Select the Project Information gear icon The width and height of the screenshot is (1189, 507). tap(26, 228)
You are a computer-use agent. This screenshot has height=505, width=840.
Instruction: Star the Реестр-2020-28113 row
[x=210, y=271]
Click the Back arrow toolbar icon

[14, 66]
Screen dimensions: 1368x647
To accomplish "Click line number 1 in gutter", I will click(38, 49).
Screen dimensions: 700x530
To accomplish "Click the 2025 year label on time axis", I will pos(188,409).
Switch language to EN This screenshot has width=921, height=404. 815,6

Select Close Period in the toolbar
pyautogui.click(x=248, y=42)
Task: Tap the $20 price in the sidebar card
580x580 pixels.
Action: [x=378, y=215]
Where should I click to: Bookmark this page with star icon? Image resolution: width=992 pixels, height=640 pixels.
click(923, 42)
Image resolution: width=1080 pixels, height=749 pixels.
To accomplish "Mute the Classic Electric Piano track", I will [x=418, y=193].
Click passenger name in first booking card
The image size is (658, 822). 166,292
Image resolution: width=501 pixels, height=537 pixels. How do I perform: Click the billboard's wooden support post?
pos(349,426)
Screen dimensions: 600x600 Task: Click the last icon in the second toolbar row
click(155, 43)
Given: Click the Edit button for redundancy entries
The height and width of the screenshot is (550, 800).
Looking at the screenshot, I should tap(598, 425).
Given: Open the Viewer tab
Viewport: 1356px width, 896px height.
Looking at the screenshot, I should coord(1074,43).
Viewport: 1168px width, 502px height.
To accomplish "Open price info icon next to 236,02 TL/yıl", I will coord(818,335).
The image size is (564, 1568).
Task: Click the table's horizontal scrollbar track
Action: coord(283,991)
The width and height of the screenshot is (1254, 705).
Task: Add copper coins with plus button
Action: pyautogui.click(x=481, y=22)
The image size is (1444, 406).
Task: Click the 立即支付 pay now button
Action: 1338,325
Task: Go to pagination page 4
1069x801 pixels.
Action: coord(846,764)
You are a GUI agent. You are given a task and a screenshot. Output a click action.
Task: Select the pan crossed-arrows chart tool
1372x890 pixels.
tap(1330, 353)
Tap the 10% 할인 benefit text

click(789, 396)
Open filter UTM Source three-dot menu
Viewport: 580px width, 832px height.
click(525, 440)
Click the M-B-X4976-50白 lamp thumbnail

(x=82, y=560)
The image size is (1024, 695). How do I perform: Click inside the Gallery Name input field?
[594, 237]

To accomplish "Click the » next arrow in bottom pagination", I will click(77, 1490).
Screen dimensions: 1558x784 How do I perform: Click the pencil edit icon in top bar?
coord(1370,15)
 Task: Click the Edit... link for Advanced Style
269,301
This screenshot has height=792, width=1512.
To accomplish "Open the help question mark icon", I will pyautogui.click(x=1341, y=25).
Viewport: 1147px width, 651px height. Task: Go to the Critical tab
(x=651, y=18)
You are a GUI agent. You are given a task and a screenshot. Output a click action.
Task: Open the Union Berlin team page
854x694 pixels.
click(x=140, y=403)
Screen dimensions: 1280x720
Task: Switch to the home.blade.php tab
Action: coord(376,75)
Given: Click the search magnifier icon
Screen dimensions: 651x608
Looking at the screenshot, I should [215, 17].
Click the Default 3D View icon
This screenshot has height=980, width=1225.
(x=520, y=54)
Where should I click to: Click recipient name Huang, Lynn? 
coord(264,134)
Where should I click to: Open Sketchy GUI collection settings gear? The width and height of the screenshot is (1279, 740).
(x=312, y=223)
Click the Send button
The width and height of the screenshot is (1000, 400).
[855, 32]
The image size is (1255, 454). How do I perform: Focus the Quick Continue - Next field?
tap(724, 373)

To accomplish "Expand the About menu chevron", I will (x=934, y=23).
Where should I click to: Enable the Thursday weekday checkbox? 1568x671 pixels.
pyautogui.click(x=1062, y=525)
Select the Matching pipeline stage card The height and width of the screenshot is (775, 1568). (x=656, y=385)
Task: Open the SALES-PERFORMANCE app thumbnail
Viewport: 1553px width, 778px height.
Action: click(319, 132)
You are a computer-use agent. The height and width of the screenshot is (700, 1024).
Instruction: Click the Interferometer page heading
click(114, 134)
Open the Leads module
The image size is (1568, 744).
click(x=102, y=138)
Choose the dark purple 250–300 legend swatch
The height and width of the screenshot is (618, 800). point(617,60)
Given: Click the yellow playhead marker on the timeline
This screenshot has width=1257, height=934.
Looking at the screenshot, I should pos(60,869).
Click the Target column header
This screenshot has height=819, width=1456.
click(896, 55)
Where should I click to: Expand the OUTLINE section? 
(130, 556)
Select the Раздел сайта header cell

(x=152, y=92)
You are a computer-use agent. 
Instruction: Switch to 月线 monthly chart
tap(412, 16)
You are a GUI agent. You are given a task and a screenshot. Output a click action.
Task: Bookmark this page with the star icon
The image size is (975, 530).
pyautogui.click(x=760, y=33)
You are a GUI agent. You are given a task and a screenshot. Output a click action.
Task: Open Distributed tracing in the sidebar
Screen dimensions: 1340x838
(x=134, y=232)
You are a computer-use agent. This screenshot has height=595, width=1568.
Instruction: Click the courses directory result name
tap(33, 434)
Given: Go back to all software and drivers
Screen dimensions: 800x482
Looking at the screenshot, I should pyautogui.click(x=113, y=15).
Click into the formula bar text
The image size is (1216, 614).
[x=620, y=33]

────────

Write out exactly the lines that fall from the line with "Screen dimensions: 651x608" to the line with "has height=595, width=1568." in the records above, keeping both ends.

Screen dimensions: 651x608
Looking at the screenshot, I should [215, 17].
Click the Default 3D View icon
This screenshot has height=980, width=1225.
(x=520, y=54)
Where should I click to: Click recipient name Huang, Lynn? 
coord(264,134)
Where should I click to: Open Sketchy GUI collection settings gear? The width and height of the screenshot is (1279, 740).
(x=312, y=223)
Click the Send button
The width and height of the screenshot is (1000, 400).
[855, 32]
The image size is (1255, 454). How do I perform: Focus the Quick Continue - Next field?
tap(724, 373)

To accomplish "Expand the About menu chevron", I will (x=934, y=23).
Where should I click to: Enable the Thursday weekday checkbox? 1568x671 pixels.
pyautogui.click(x=1062, y=525)
Select the Matching pipeline stage card The height and width of the screenshot is (775, 1568). (x=656, y=385)
Task: Open the SALES-PERFORMANCE app thumbnail
Viewport: 1553px width, 778px height.
Action: click(319, 132)
You are a computer-use agent. The height and width of the screenshot is (700, 1024).
Instruction: Click the Interferometer page heading
click(114, 134)
Open the Leads module
The image size is (1568, 744).
click(x=102, y=138)
Choose the dark purple 250–300 legend swatch
The height and width of the screenshot is (618, 800). point(617,60)
Given: Click the yellow playhead marker on the timeline
This screenshot has width=1257, height=934.
Looking at the screenshot, I should pos(60,869).
Click the Target column header
This screenshot has height=819, width=1456.
click(896, 55)
Where should I click to: Expand the OUTLINE section? 
(130, 556)
Select the Раздел сайта header cell

(x=152, y=92)
You are a computer-use agent. 
Instruction: Switch to 月线 monthly chart
tap(412, 16)
You are a GUI agent. You are given a task and a screenshot. Output a click action.
Task: Bookmark this page with the star icon
The image size is (975, 530).
pyautogui.click(x=760, y=33)
You are a GUI agent. You are given a task and a screenshot. Output a click action.
Task: Open Distributed tracing in the sidebar
Screen dimensions: 1340x838
(x=134, y=232)
You are a computer-use agent. This screenshot has height=595, width=1568.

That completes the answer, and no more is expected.